[Supplied data — start]

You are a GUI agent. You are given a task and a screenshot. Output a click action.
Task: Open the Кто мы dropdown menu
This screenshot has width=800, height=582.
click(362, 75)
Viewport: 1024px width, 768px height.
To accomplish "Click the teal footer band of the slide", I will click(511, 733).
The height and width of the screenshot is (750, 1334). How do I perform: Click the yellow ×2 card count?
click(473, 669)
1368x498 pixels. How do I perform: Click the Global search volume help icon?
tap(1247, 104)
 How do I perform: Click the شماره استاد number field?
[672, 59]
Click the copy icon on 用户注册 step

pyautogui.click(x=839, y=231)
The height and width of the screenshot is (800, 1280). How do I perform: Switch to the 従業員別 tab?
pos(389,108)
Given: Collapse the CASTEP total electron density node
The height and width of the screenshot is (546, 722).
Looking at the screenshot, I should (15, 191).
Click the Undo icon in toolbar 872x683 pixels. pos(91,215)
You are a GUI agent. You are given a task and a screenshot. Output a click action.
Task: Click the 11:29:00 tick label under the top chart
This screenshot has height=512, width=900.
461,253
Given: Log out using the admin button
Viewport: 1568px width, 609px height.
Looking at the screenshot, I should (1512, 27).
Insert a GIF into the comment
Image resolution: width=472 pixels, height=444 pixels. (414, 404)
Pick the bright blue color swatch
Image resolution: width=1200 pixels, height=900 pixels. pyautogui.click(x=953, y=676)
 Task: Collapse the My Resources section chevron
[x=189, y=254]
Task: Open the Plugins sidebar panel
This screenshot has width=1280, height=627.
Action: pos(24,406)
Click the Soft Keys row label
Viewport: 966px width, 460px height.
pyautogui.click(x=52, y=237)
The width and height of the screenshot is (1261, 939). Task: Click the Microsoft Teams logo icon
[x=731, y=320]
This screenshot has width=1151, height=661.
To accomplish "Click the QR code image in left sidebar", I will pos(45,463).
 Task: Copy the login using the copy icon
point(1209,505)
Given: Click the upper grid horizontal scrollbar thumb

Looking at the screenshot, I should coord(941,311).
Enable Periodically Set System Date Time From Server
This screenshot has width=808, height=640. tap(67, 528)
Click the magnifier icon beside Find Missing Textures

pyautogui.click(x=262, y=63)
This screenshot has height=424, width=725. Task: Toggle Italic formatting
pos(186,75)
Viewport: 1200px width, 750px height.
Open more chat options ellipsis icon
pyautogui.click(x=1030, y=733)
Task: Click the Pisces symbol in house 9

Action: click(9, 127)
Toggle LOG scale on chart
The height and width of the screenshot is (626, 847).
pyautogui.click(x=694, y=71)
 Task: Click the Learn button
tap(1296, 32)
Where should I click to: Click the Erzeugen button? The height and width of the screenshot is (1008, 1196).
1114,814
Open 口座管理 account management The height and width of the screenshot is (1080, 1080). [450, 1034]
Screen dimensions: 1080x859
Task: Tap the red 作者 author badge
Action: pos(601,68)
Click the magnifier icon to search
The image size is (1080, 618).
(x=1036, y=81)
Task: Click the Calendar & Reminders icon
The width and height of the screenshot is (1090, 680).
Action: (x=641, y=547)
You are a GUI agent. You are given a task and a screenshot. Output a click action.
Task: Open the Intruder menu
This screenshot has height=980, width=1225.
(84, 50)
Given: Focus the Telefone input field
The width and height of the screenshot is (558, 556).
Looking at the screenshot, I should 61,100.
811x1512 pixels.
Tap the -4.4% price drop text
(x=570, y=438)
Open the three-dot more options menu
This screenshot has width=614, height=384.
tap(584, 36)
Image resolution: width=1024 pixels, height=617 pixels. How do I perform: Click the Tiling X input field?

[Supplied data — finish]

For the lines above, output exactly those from the line containing "Task: Click the 11:29:00" through the line containing "Task: Open the Plugins sidebar panel", and skip the others.

Task: Click the 11:29:00 tick label under the top chart
This screenshot has height=512, width=900.
461,253
Given: Log out using the admin button
Viewport: 1568px width, 609px height.
Looking at the screenshot, I should (1512, 27).
Insert a GIF into the comment
Image resolution: width=472 pixels, height=444 pixels. (414, 404)
Pick the bright blue color swatch
Image resolution: width=1200 pixels, height=900 pixels. pyautogui.click(x=953, y=676)
 Task: Collapse the My Resources section chevron
[x=189, y=254]
Task: Open the Plugins sidebar panel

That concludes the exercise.